Concise and detailed response mode options in the AI analyst
You can also access the analyst directly from your dashboard. As a free user, you can ask three questions daily. If you want to go deeper, switching to a paid plan (which you can do from the Billing page… see pricing here) unlocks more questions and access to historical financial data that is not available on the free tier.
NGN Market billing
This also gives you access to additional advantages, like historical financial data that are usually locked for free users.
The kinds of questions you can now ask
This is the part worth sitting with, because the range of what's possible goes much further than most people assume. You can definitely ask simple questions like:
What is MTNN trading at right now and how does that compare to its 52-week range?
Which stocks have hit new highs in the last month?
How has the All Share Index moved over the last six months?
What's the current USD to naira rate and where has it been over the past year?
You can also leverage the amount of data available to the AI to ask some deeper research questions that used to take hours:
Which Nigerian banks have grown earnings per share for three consecutive years, are still trading below a P/E of 8, and have had any positive news coverage in the last 30 days?
I keep hearing about sector rotation. Which sectors are actually gaining institutional momentum right now, and which specific stocks within those sectors have improved fundamentals but haven't moved in price yet — meaning the market hasn't caught up?
Has anything happened in the cement industry recently? Maybe news, earnings, or any NGN Market coverage that would change how I think about my position in DANGCEM?
Which companies on the NGX have shown consistent revenue growth over the last two years, have improved their cash conversion… meaning they're actually collecting what they earn, but are trading near 52-week lows as if something is wrong, when the fundamentals say otherwise?
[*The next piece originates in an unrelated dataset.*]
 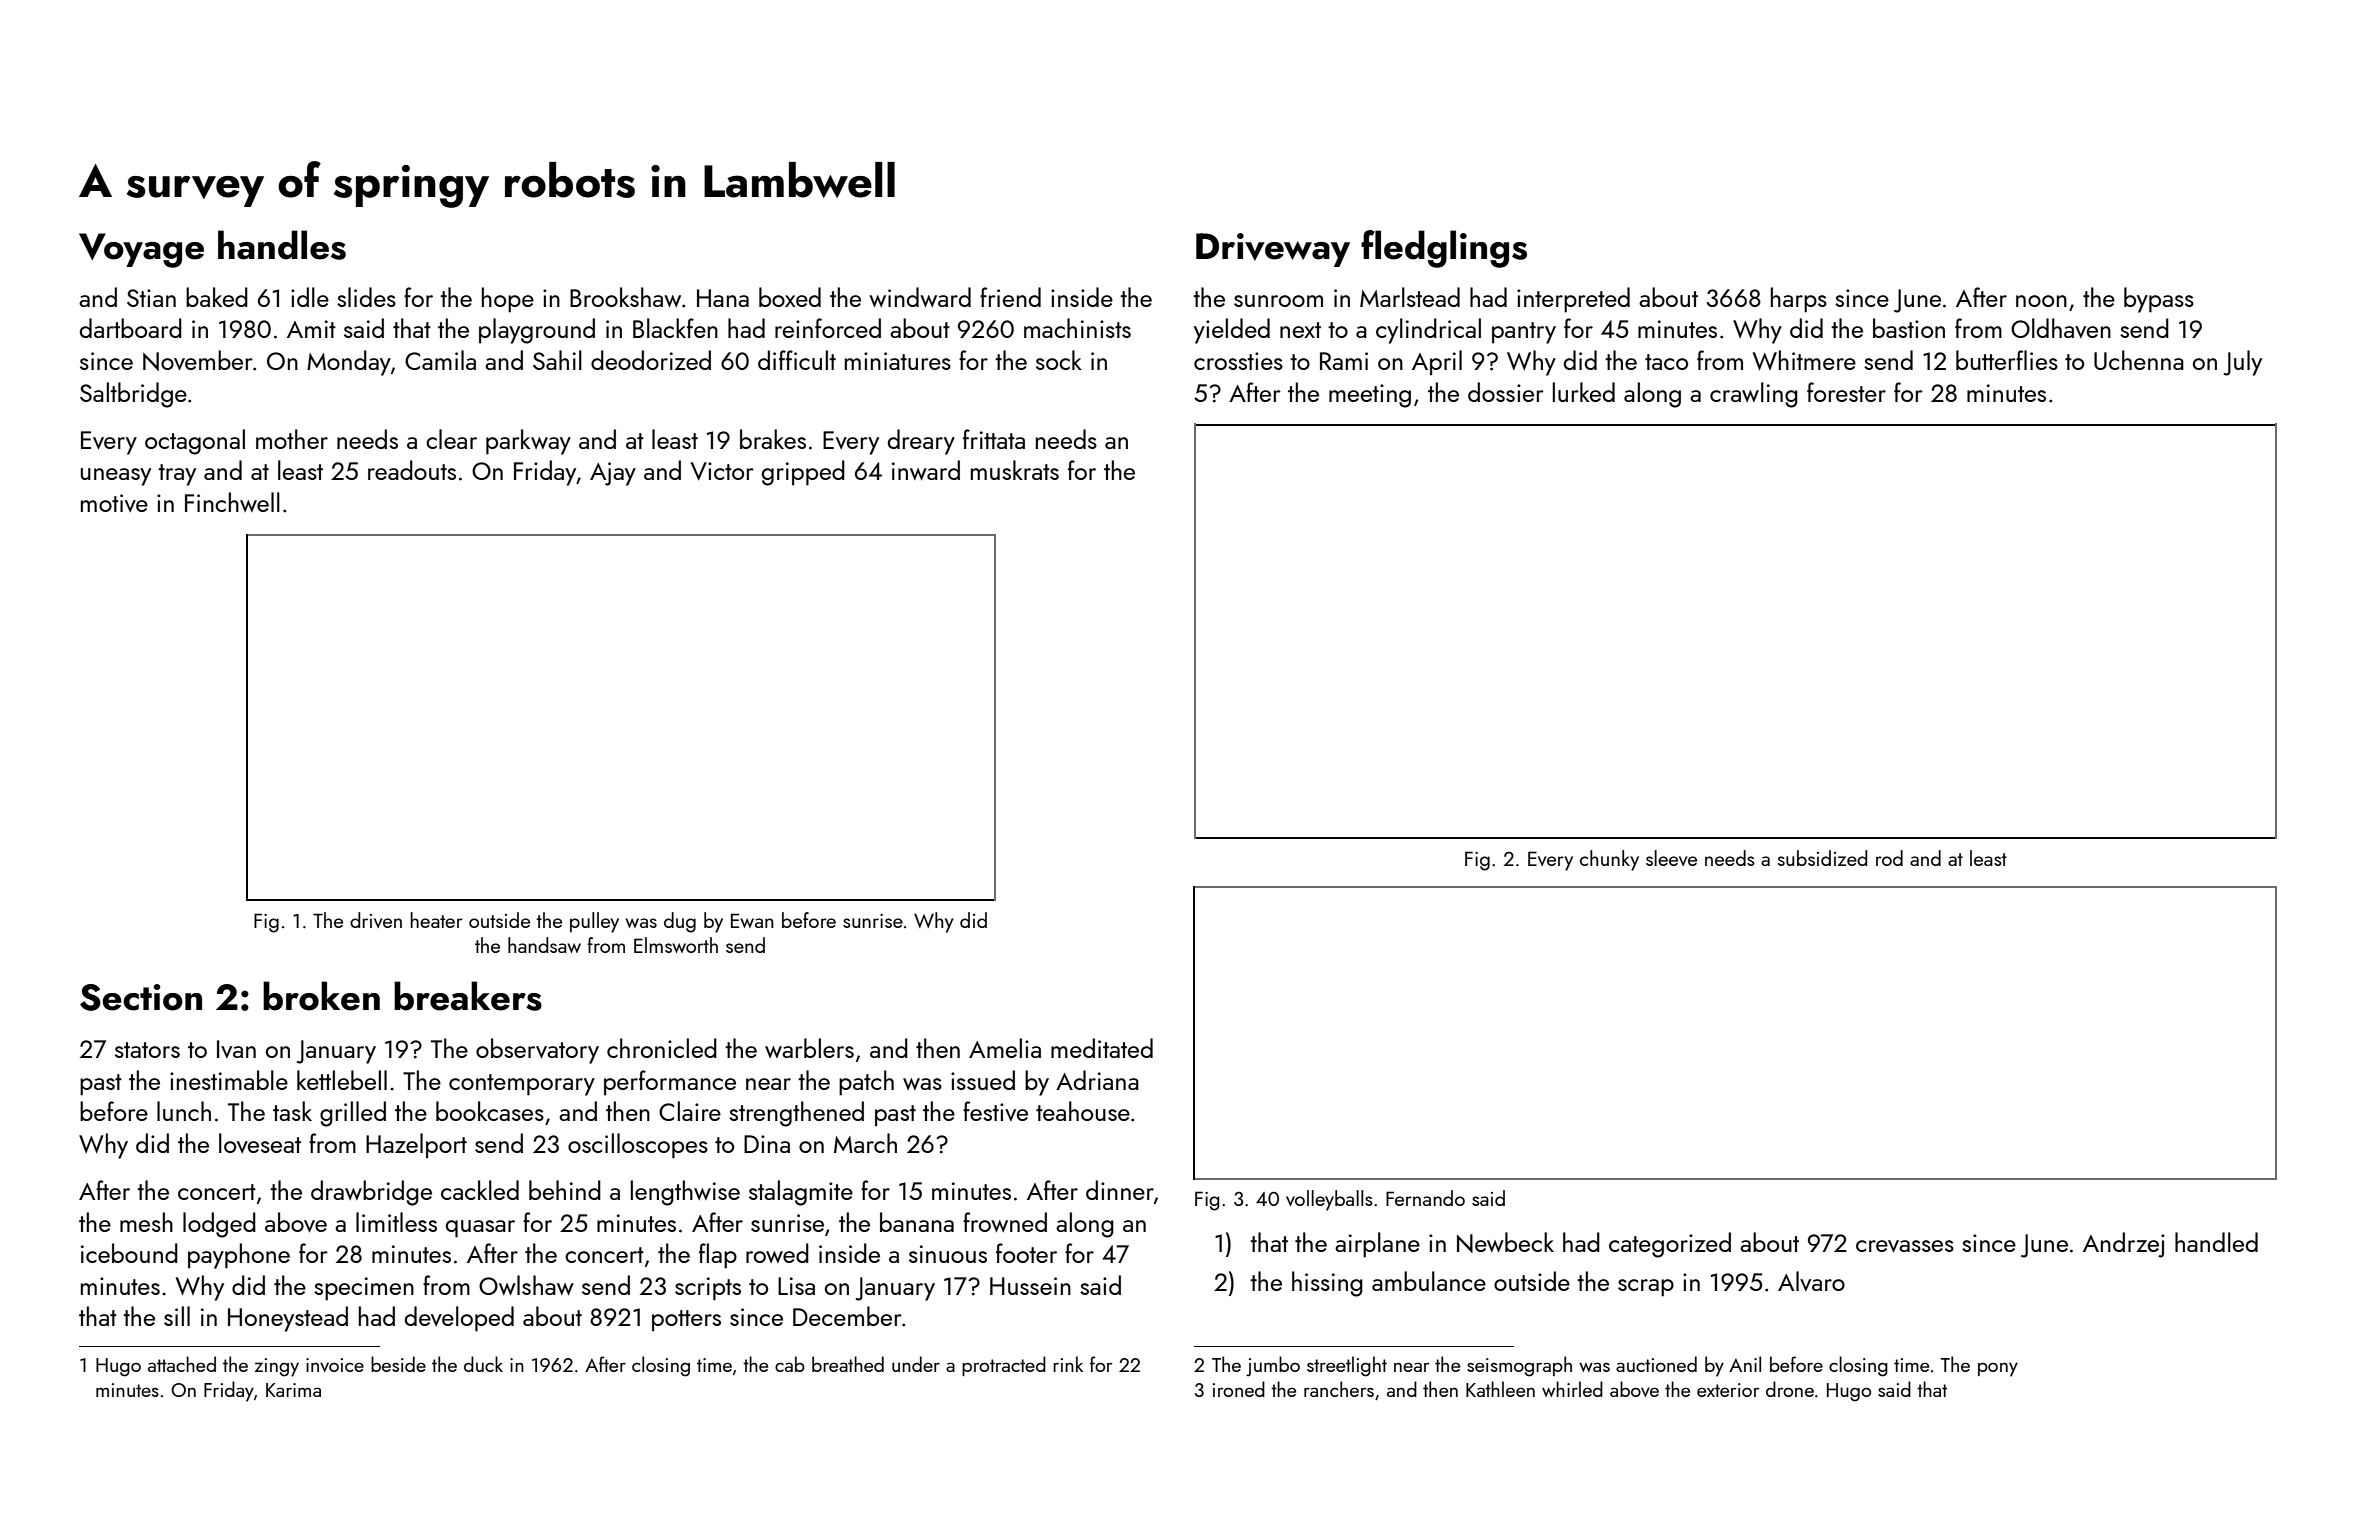 What do you see at coordinates (508, 300) in the screenshot?
I see `hope` at bounding box center [508, 300].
Give me a full brief on the Nigerian bond market right now — what government and corporate bonds are available, where yields are, how they compare to current equity valuations across the market, and whether there's a compelling case to shift some allocation from stocks to fixed income at this moment.
What companies on the NGX have improved their cash flow but haven't seen it reflected in their stock price yet?
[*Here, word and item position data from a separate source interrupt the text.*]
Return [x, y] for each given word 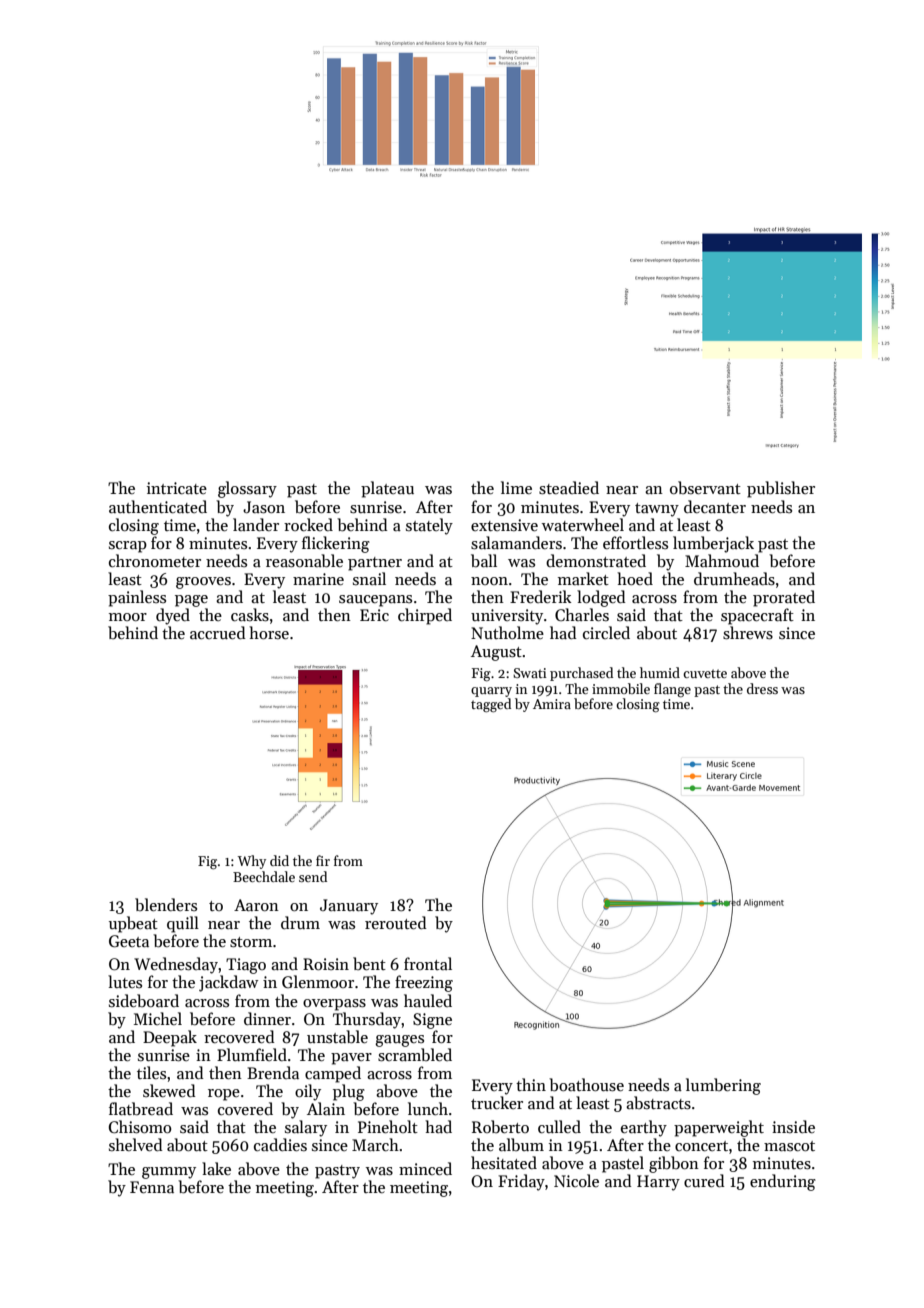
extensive [504, 525]
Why [252, 862]
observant [705, 487]
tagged [491, 705]
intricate [177, 488]
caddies [280, 1144]
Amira [552, 704]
Which sectors are currently rotating into favour on the exchange?
Compare Dangote Cement, BUA Cement, and Lafarge — financials, valuations, margins, and how they've each performed year to date.
Are there any interesting opportunities in Nigerian government or corporate bonds right now?
These are questions that used to require you to know exactly where to look, pull data from multiple places, and do the analysis yourself. Now you just ask.
Example of a deep research question answered by the NGN Market AI analyst
This is just the beginning
What's live today is version one.
The foundation is solid, but we know there's a lot more to build. Deeper analytics over longer time horizons. Smarter personalised insights based on your specific holdings. More coverage of corners of the market that are still underserved.
The direction we go from here will be shaped by how people actually use this. So try it, push it with hard questions, and tell us what it gets wrong or what's missing. That feedback is the most useful thing you can give us right now.